Han dicho los pocos testigos del hecho que llegó sudoroso, rodeado de soldados y bayonetas. Vestía un traje azul y como única guía tenía en sus manos un pequeño Código de Defensa Social de bolsillo.
El juicio de la Causa 37 contra los acusados de tomar parte en el ataque al cuartel Moncada, el 26 de julio de 1953, había tenido su primera vista el lunes 21 de septiembre, en el Palacio de Justicia de Santiago de Cuba.
El joven abogado Fidel, acusado de ser el líder de la acción, al ser presentado en las dos sesiones iniciales había cambiado la connotación del proceso, para convertirlo en lo que los entendidos definen como el juicio más trascedente de la historia republicana.

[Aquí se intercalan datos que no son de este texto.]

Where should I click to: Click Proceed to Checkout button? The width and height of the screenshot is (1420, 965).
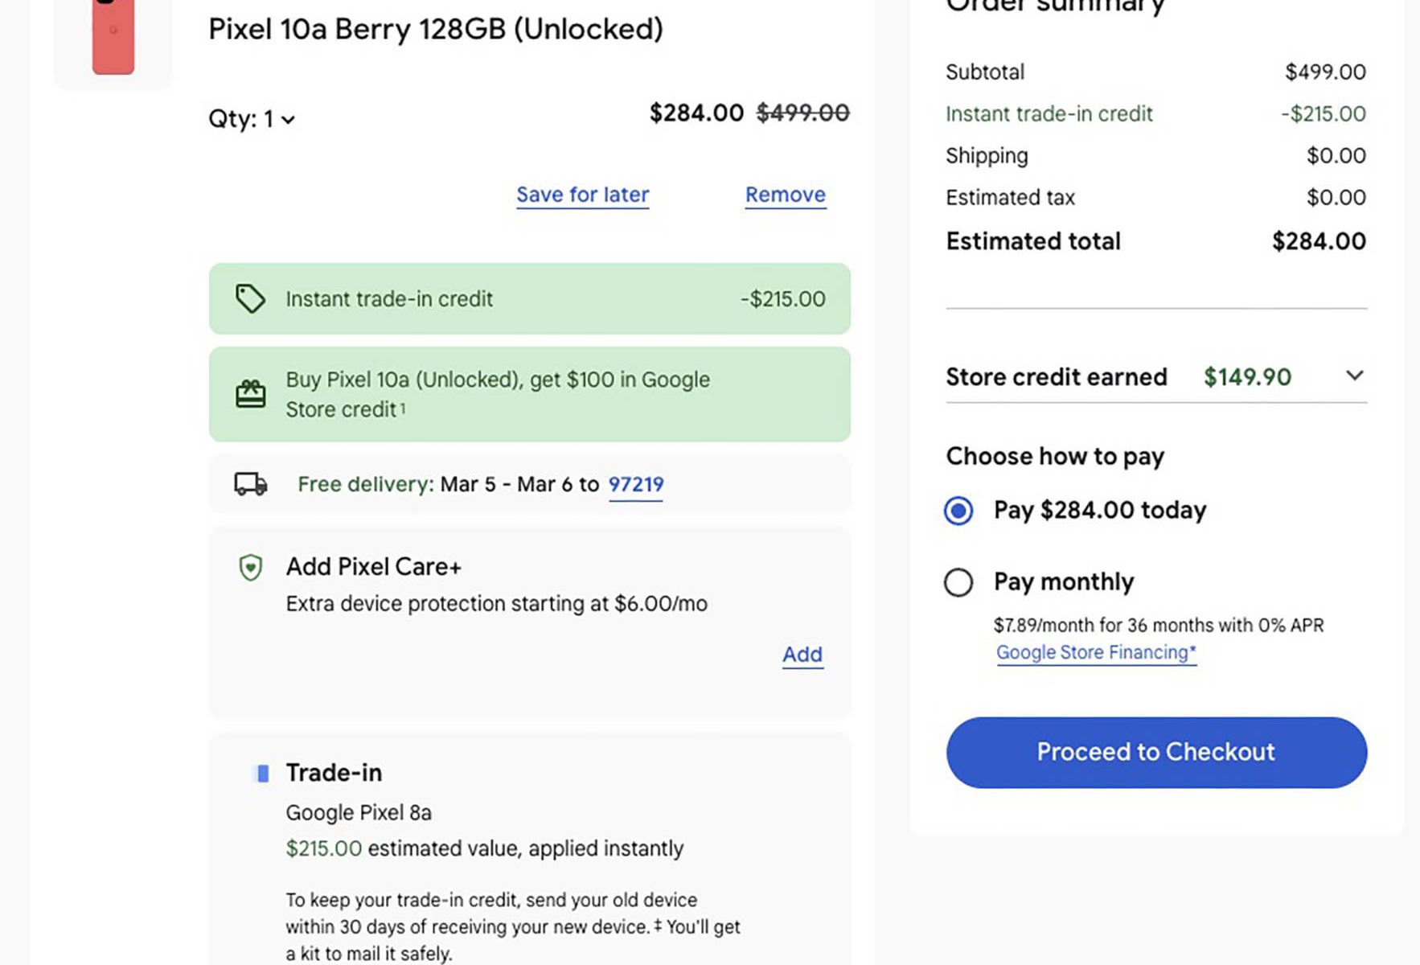point(1155,752)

Primero, sus manos esposadas en alto dejaron claro que no toleraría ninguna arbitrariedad; luego, como abogado, anunció que haría uso de su derecho a la autodefensa, y su decir vehemente hizo añicos todas las patrañas de la tiranía que había asesinado a sus compañeros.
«Nadie debe preocuparse de que lo acusen de ser autor intelectual de la Revolución, porque el único autor intelectual del Moncada, es José Martí, el Apóstol de nuestra independencia», ripostó en aquellas históricas mañanas.

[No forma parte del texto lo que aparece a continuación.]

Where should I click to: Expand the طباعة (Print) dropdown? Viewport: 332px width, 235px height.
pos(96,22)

Sus palabras provocaron conmoción y el miedo de la tiranía que optó por retirarlo de la sala. «Hubo una orden, incluso, de asesinarlo si fuera necesario, aplicándole la ley de fuga…», relata la periodista Marta Rojas, testigo excepcional del proceso, en su libro El juicio del Moncada.
Mas el crimen no pudo materializarse; entonces se decidió que un médico certificara que el acusado Fidel estaba enfermo y no podía concurrir a las sesiones siguientes, mentira que se desmintió con una carta presentada ante el tribunal por Melba Hernández. Por eso el 16 de octubre de 1953, casi en secreto, fue llevado a la salita de enfermeras del hospital civil Saturnino Lora, para realizar la sesión final del juicio.
Soldados con fusiles y bayonetas caladas poblaban la sala y un contingente armado custodiaba las afueras. Entre vitrinas con esqueletos y libros, durante dos horas, el verbo viril y la hondura de pensamiento de Fidel, con serenidad y coherencias nunca antes vistas, definieron el alcance de la Revolución que se había emprendido, y legaron para la posteridad más que un alegato de autodefensa, un programa de lucha conocido como La Historia me absolverá.
Él sabía que su sentencia ya estaba prefabricada, por eso se convirtió de acusado en acusador, y denunció con energía las mentiras y los crímenes de la soldadesca contra sus compañeros asesinados, puso al desnudo la inconstitucionalidad del gobierno batistiano y argumentó el derecho del pueblo a rebelarse contra ese oprobio.
Con crudeza retrató los males de la Cuba de entonces: la tierra, la industrialización, la vivienda, el desempleo, la educación, la salud, y esbozó también el camino para solucionarlos, lo que luego devendría en el programa del Moncada y de la Revolución Socialista.
Habló —dijo con claridad y sin miedo—, en nombre del pueblo. «Entendemos por pueblo, acotó, la gran masa irredenta, a la que todos ofrecen y a la que todos engañan y traicionan, la que anhela una patria mejor y más digna y más justa; (…) la que ansía grandes y sabias transformaciones en todos los órdenes y está dispuesta a dar para lograrlo (…) hasta la última gota de sangre.
A ese pueblo, significó «(…) no le íbamos a decir: Te vamos a dar, sino: ¡Aquí tienes, lucha ahora con toda tus fuerzas para que sean tuyas la libertad y la felicidad…», dijo, y definió el camino de la Revolución como una promesa de realización colectiva.
De pie, erguido y sereno, escuchó la sanción de 15 años de prisión, decidida en unos pocos minutos por los magistrados y el fiscal, pues antes había ratificado: «Sé que la cárcel será dura como no la ha sido nunca para nadie (…) pero no la temo, como no temo la furia del tirano miserable que arrancó la vida a setenta hermanos míos. Condenadme, no importa, la historia me absolverá».
La tiranía pensó que así sepultaría sus ideas; pero el discurso del joven abogado Fidel, reconstruido por él en la cárcel, y luego impreso y distribuido clandestinamente por sus compañeras Haydée Santamaría y Melba Hernández, se convirtió en la base programática de un proyecto político y social que más de 60 años después sostiene la Revolución Cubana.
A 66 años de que la voz de los humildes se escuchara en la salita de enfermeras del Lora, La Historia me absolverá es guía y principio de conducta de un gobierno revolucionario que desde de enero de 1959 llevó al poder al pueblo. Desde entonces, ese pueblo, ha sido el protagonista principal de esa obra transformadora, que con aquel abogado al frente, hasta hoy forja, engrandece, defiende, su libertad y felicidad.